During his preparation for the Jupiter and Antiope, at least three sketches were created by Watteau, in which he attempted to work the satyr out. These include a drawing of the satyr in kneeling position and one in the reclining pose which he finally selected. No sketches of Antiope are known, but Watteau had already produced a great number of female nudes and studies which he could draw on for this painting. Finally, an image now lost showed the whole image and was used by the engraver Anne-Claude-Philippe, Comte de Caylus as model for a copper engraving which was first published by Jules de Jullienne.

Watteau returned to the theme of the sleeping nymph in his 1719 painting The Elysian Fields, a scene of the gardens of the Champs-Élysées in Paris. Here he depicted a stone copy of Antiope wearing a crown as a monument on the pedestal at the right hand side of the painting, as a kind of "living sculpture" which is typical of Watteau. This statue is placed directly above a gallantly dressed man seen only from behind (Hagestolz) who considers the scenery as part of a group of men in the foreground (Watteau also painted a similar group of people in the Rural Pleasure of 1720, in that case standing under a statue of Venus). According to Börsch-Supan, the Hagestolz represents the natural counterpoint to the lustful satyr - he observes the figure on the pedestal with particular interest.

==Provenance==
The history of the painting after its creation is not yet completely clear and in particular its location before 1857 remains an open question.

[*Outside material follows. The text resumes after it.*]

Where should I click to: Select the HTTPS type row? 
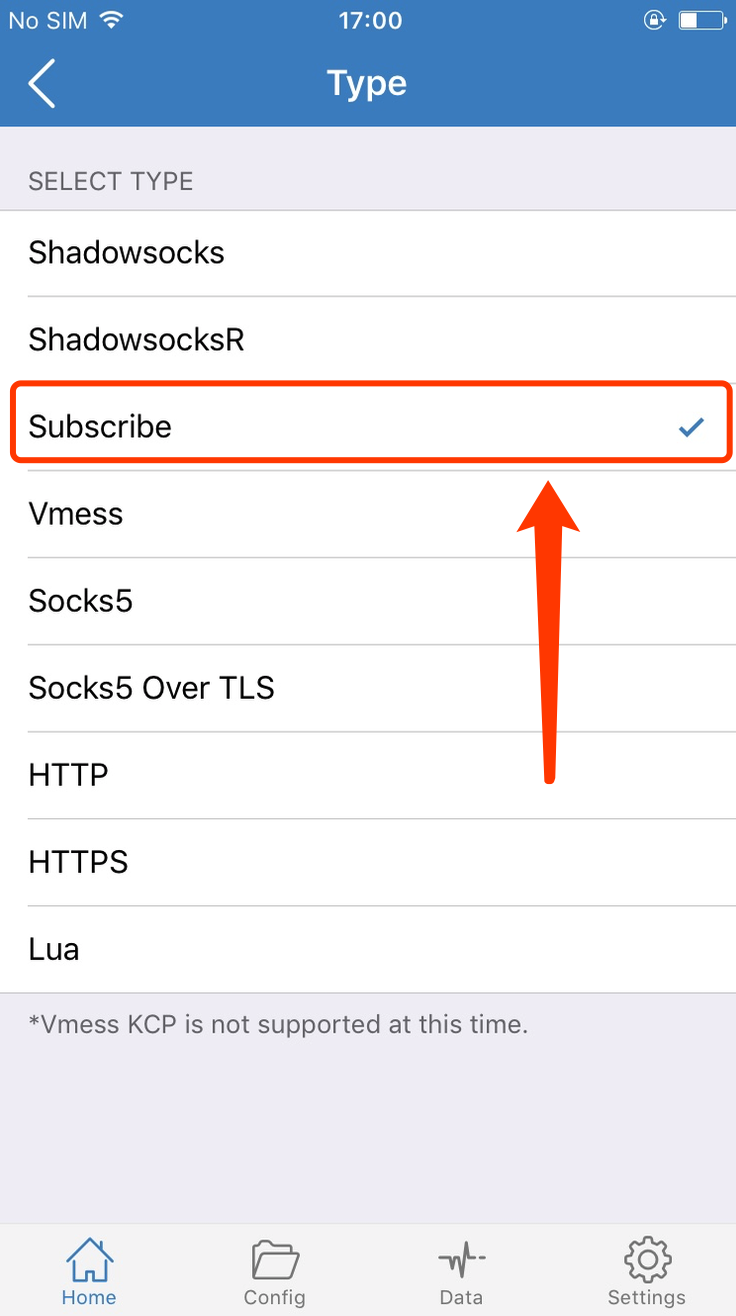pos(368,862)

Probably Watteau painted the image as a commission for the merchant Pierre Crozat, for whom he also produced the series of Seasons painted at the same time. This is claimed in an exhibition catalogue from Vienna in 1966 and remains the most widely accepted theory in art history to this day, but it still cannot be proven.

In 1857 the painting appeared at the auction of the collection of Theodore Patureau in a catalogue in which it was listed as a former possession of Prince Paul d'Arenberg. Watteau maintained a friendly relationship with the ancestors of the prince in the early eighteenth century and a receipt of 14 May 1717 signed by Watteau records that he had sold two paintings to Léopold Philippe d'Arenberg. In their 1929 book Jean de Juliennes et les graveurs de Watteau au XVIII^{e} siècle E. Hérold and A. Vuaflart suggest that Jupiter and Antiope could have been one of these two paintings and develop a theory that de Ligne ordered the painting in 1714 during a trip to Paris and returned to collect the painting and pay for it three years later. Today this theory is largely rejected.

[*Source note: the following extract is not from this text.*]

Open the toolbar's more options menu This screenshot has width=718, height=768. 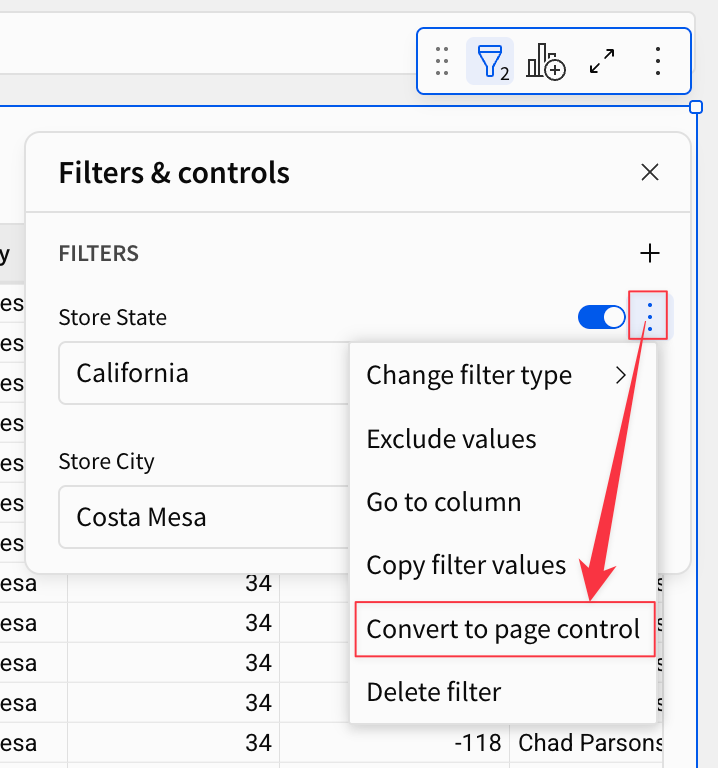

How the painting came into the possession of Paturae is no longer clear either, but he probably bought it from Price Paul d'Arenberg privately. In 1864 the Baron James Mayer de Rothschild bought the painting and then put it up for auction again in March 1868 through the art-dealer Bourlon de Sarty. It was bought by Louis La Caze who died the very next year, leaving it to the Louvre. The painting still hangs there today.

===Conservation status and alterations===
The conservation status of the painting is relatively poor. With the help of X-ray imaging cracked areas were restored, particularly in the sky and around the edges. Further investigations revealed that Antiope originally wore a cloth of modesty which was later removed. Whether the cloth and its subsequent removal were painted by Watteau himself is not clear. A later addition and removal is also possible. The X-ray imagery and especially Watteau's sketches and the copper engraving of Watteau's contemporary the Comte de Caylus confirm that the satyr was painted by Watteau, which was once controversial. The old theory that the final private owner, Louis La Caze had made alterations to the painting can also now be considered disproven.

==Copies==
After its creation Jupiter and Antiope was repeatedly copied and reworked. Two copies by an unknown artist are preserved in the Louvre in the Service d’Etudes et de Documentation.

The previously mentioned copper engraving of the Comte de Caylus was created in the lifetime of Watteau and was included in Jean de Jullienne's collection Figures de différents caractères. He based his depiction not on the painting itself, but like most of his engravings on a drawing by Watteau which is now lost. A drawing of the painting by Gabriel de Saint-Aubin also existed which is today on display in the Art Institute of Chicago.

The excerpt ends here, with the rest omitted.